Pastamızı yemiş, mesajla anneme Bora'nın doğum günümü kutladığını ve bir saat daha izin vermesi gerektiğini söylemiştim. Sadece görüldü atıp bir şey yazmazken ben onu onay verdi olarak kabul etmiştim.

Saçlarımdaki eli croptan açık kalan çıplak karnıma indi. Başımı biraz eğip ona baktım. Çenesinde parmaklarımı gezdirdiğimde burnumun ucuna bastırdı dudaklarını. Başımı geriye doğru eğdiğim için kucağına düşen saçlarımı öptü daha sonra.

Rotası dudaklarım oldu bu sefer. Çok kısa öpüp geri çekti kendini. Benim elimdeki kadehi alıp kendi şarabı ile birlikte önümüzdeki masaya bıraktı. Doğrulup ona doğru döndüğümde dudaklarımız uzun sürecek bir öpüşmenin habercisiydi. Bana döndüğünde dudaklarımız biz hiç konuşamadan tekrardan buluştu. Elini belime sardığında gömleğinin yakalarına tutundum bende. Dili ağzımın içine sızdığında benim dilime dolandı. Belimdeki eli kalçama inip sertçe sıktığında dudaklarının arasına inledim. Bacağının üst kısmına elimi koyup haddinden fazla uzun olan tırnaklarımı geçirdim. Avcumu bacağına kapatarak sıktığımda dudaklarımız ayrıldı. Nefes nefese kaldığımızda Bora çeneme de bastırdı dudaklarını.
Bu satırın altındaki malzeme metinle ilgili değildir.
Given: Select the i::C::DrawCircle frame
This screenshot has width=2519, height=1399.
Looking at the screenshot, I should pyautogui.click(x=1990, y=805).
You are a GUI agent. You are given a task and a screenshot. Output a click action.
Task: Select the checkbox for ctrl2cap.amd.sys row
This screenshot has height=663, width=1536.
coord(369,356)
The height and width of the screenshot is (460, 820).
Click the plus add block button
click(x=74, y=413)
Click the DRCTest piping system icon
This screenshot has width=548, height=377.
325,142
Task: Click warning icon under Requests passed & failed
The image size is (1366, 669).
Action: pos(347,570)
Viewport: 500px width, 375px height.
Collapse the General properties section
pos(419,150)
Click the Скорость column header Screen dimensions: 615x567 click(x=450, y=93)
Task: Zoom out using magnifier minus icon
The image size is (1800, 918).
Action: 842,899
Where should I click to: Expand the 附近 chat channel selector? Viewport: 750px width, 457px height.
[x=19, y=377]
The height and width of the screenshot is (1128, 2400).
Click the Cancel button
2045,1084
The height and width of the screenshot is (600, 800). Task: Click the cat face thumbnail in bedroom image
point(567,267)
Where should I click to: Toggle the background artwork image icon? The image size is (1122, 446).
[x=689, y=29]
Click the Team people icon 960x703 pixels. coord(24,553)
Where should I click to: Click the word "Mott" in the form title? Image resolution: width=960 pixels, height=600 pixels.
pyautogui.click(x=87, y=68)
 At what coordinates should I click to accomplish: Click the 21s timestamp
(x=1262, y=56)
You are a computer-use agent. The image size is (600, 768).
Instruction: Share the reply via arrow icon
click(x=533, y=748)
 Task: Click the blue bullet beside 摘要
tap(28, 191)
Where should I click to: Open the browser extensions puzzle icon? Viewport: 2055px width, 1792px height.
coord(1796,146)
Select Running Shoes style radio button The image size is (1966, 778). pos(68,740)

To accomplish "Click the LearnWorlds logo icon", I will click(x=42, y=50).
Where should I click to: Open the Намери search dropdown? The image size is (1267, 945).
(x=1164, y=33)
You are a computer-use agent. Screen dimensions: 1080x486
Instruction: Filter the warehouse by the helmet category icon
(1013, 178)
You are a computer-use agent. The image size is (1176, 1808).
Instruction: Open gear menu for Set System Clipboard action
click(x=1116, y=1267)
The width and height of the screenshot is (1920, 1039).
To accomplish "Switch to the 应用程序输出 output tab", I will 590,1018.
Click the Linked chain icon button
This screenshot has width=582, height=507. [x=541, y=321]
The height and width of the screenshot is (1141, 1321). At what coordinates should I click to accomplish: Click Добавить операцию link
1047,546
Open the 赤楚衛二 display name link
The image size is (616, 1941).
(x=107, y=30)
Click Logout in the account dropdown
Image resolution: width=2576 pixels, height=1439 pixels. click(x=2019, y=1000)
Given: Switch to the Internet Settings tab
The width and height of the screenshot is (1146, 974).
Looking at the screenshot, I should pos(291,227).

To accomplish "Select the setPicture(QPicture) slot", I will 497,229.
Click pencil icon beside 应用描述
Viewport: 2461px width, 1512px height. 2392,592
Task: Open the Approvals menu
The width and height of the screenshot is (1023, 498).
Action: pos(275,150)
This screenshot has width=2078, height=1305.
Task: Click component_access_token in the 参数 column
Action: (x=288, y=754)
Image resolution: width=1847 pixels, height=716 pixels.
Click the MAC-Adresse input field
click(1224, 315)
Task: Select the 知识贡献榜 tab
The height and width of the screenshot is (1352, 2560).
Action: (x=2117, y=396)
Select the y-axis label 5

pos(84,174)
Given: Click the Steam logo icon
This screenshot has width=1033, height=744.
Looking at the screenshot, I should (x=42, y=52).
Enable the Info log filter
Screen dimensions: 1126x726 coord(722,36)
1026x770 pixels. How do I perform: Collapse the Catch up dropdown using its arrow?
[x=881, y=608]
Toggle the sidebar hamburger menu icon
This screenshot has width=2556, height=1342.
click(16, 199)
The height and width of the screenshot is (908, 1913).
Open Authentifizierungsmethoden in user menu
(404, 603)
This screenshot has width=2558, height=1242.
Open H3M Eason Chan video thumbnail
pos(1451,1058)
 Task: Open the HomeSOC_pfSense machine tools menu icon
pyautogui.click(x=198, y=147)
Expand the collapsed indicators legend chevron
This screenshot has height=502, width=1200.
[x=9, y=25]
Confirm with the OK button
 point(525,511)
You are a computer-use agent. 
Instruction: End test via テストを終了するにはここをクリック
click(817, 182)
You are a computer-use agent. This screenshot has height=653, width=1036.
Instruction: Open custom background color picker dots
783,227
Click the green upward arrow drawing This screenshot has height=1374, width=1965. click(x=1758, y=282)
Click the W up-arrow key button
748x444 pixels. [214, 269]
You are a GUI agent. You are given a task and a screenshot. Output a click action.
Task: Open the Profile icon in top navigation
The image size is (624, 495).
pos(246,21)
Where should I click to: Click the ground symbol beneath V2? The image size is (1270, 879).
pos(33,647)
"Bir başlarsak çok geç kalırsın eve..." dediğinde başımı olumlu anlamda salladım.

"Sonra..."

"Sonra..." dedik aynı anda.

O son defa boynumu öpüp geri çekildi. Bakışlarını etrafta gezdirdiğinde ayağa kalkıp kasanın üstünde olan iki karton poşeti aldı.

Yanıma tekrardan geldiğinde oturup bir poşeti uzattı bana. "Bu asıl hediyen,"

"Hediyeye gerek yoktu ki!"

Poşeti elinden alıp açtım. Siyah kutu karşıladı beni. Alıp, kurdelesini çözerek kapağını açtım. Bir kar küresi karşıladı beni...

Aldım kar küresini içinden ve Bora kutuyu kucağımdan aldı. Bir salıncak vardı, salıncağın üstünde oturan genç bir kız ve hemen önünde onunla konuşan ufak bir çocuk. Bu an tanıdık geliyordu bana.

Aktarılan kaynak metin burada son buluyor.